_Work to complete_
The output should be all lines of the entries below in which the word "Click" occurs.
*** Listed entries ***
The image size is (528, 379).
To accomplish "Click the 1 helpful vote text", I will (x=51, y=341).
***
*** Listed entries ***
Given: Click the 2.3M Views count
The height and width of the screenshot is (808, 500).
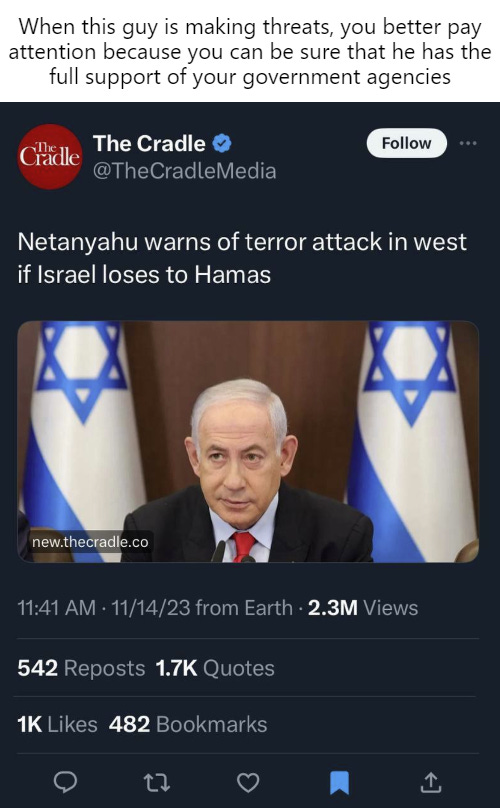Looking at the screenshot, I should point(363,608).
***
*** Listed entries ***
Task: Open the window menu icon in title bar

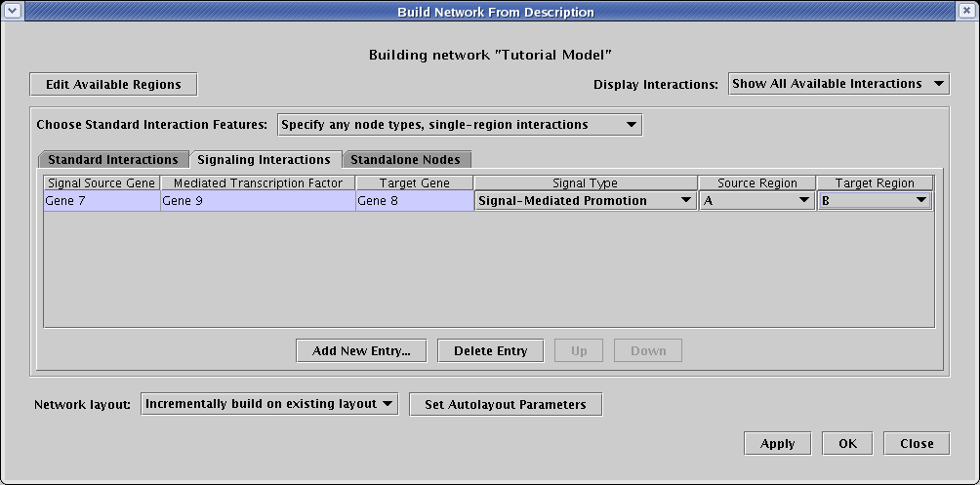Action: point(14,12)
***
_Response to this exercise_
To accomplish "Click the 1 helpful vote text", I will (x=51, y=341).
Given: Click the 2.3M Views count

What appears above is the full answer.